** Opening DATA TO PROCESS block **

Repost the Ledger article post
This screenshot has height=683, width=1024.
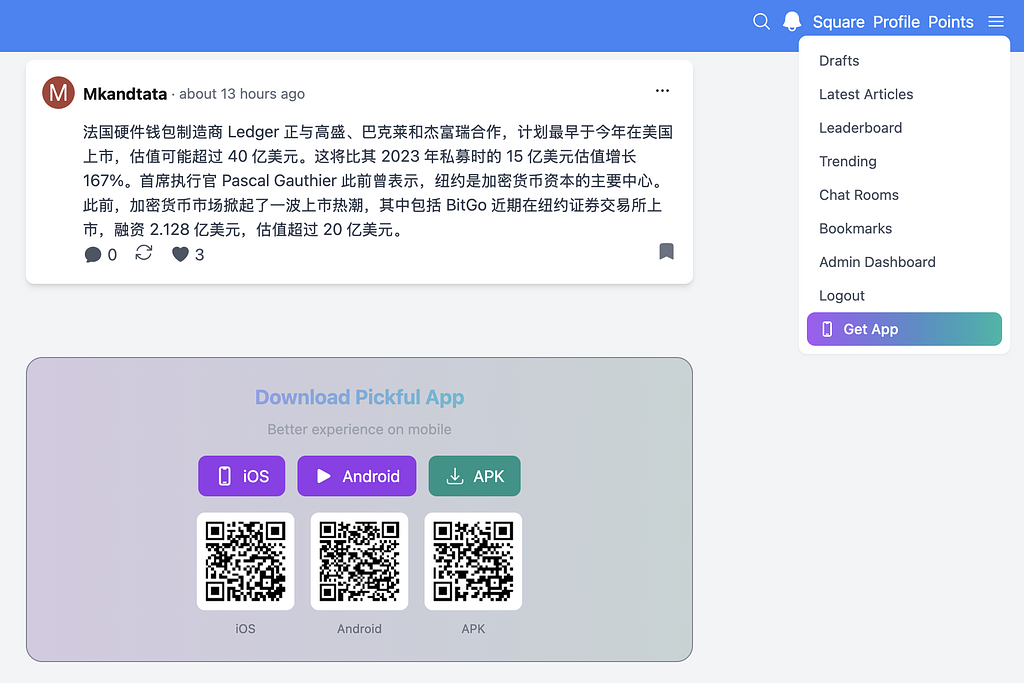coord(144,253)
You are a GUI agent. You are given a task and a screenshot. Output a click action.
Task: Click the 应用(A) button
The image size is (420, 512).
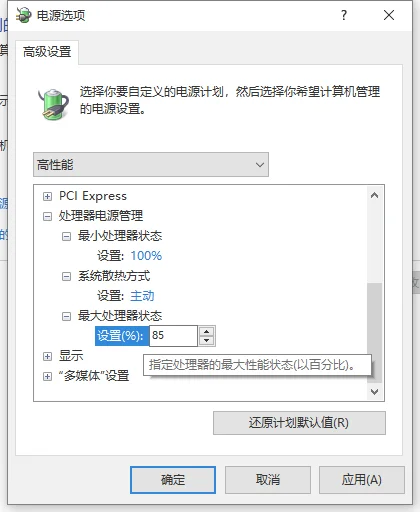pos(362,480)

** Closing DATA TO PROCESS block **

WHAT TO DO
Once you find the line with "This screenshot has height=683, width=1024.", restate it and every later line of the data word for word, excluding the pictures.

ANSWER SECTION
This screenshot has height=683, width=1024.
coord(144,253)
You are a GUI agent. You are given a task and a screenshot. Output a click action.
Task: Click the 应用(A) button
The image size is (420, 512).
pos(362,480)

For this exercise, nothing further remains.